Отношения между этими двумя авторами, Шмиттом и Петерсоном, более запутанны и неоднозначны, чем они сами хотели бы показать. В первый раз Шмитт упоминает имя Петерсона в своем очерке 1927 года «Народный референдум и предложение о законе по народной инициативе», ссылаясь на его докторскую диссертацию, посвященную церемониалу в первые века христианской литургии, которую он расценивает как «фундаментальный труд». Но даже здесь то, что объединяет двух авторов, содержит, как мы увидим, зачатки их последующего расхождения.
В лаконичном, ничем не примечательном предисловии к книге о монотеизме 1935 года кратко излагаются истоки родства, связывающего двух авторов, а также моменты, послужившие отправной точкой в их разногласиях. Сведéние христианской веры к монотеизму представлено как результат Просвещения, против которого выступает Петерсон, напоминая, что «для христиан политическое действие может основываться исключительно на предпосылке веры в триединого Бога», которого следует полагать как за пределами иудаизма и язычества, так и за пределами монотеизма и политеизма. Далее в предисловии в более сдержанных тонах следует предварение финального тезиса книги о «теологической невозможности» христианской политической теологии: «Здесь на историческом примере будет показана внутренняя проблематичность политической теологии, ориентирующейся на монотеизм» (Peterson 1. Р. 24).
Гораздо более значимым, чем критика шмиттианской парадигмы, здесь видится изложение тезиса, согласно которому тринитарная доктрина представляет собой единственно возможное основание христианской политики. Оба автора хотят основать политику на христианской вере; но если для Шмитта политическая теология учреждает политику в светском смысле, то «политическим действием», находящимся в центре внимания Петерсона, является, как мы увидим, литургия (восстановленная в своем этимологическом значении как общественная практика).

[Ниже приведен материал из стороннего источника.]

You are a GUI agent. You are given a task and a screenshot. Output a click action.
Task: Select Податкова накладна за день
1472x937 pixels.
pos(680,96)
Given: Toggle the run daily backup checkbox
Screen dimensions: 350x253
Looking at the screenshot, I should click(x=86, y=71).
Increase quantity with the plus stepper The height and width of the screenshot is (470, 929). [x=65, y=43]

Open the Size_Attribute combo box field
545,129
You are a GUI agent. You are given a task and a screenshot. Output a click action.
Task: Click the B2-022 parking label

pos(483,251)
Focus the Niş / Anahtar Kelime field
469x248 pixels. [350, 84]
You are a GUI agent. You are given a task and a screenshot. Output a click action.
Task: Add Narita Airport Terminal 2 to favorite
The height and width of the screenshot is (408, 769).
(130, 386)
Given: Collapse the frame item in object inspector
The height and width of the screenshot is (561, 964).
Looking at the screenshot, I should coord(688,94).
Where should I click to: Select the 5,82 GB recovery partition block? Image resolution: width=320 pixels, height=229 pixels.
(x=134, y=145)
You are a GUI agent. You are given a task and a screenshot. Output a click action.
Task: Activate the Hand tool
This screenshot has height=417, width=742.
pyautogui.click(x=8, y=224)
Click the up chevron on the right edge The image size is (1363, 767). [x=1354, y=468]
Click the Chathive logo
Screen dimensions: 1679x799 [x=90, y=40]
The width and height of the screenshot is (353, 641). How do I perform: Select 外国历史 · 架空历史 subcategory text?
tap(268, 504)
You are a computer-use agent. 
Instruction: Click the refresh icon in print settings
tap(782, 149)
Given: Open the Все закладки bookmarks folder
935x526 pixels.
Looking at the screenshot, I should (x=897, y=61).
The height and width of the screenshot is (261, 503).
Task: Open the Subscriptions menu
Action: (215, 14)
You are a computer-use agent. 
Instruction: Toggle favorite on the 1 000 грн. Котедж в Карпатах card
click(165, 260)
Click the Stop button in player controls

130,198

Положение о том, что настоящая христианская политика есть литургия, что тринитарная доктрина лежит в основе политики, определяемой как участие в культе прославления ангелов и святых, может вызвать удивление. Тем не менее, именно здесь проходит водораздел, пролегающий между шмиттианской «политической теологией» и христианским «политическим действием» Петерсона. По Шмитту, политическая теология учреждает политику как таковую, а также светскую силу христианской империи, которая действует как катехон; напротив, политика как литургическое действие у Петерсона исключает (обращение к Августину, «который напоминает о себе в момент всякого духовного или политического перелома на Западе», служит этому подтверждением) любую возможность отождествления с земным градом: последний есть не что иное, как культовое предвосхищение эсхатологической славы. Действие светских сил в этом смысле для теолога эсхатологически абсолютно нерелевантно: в качестве катехона действует не политическая власть, а лишь отказ евреев принять христианство. Это означает, что для Петерсона (в этом его взгляды совпадают с позицией значительной части Церкви) исторические события, свидетелем которых он был – мировые войны, тоталитаризм, технологическая революция, изобретение атомной бомбы, – не являются теологически значимыми. Все, кроме одного – истребления евреев.
Если эсхатологическое наступление Царства станет конкретным и реальным, лишь когда евреи примут христианство, то уничтожение евреев не может не иметь значения для судьбы Церкви. Петерсон, по всей вероятности, находился в Риме, когда 16 октября 1943 года с молчаливого согласия Пия XII в концентрационные лагеря было депортировано около тысячи римских евреев. Правомерен вопрос: отдавал ли он себе в этот момент отчет об ужасающей двусмысленности теологического тезиса, который связывал как существование, так и свершение Церкви с выживанием или исчезновением евреев? Возможно, эта двусмысленность может быть преодолена лишь в том случае, если катехон – власть, которая, откладывая конец истории, открывает пространство для светской политики, – будет восстановлен в его изначальной связи с божественной ойкономией и с ее Славой.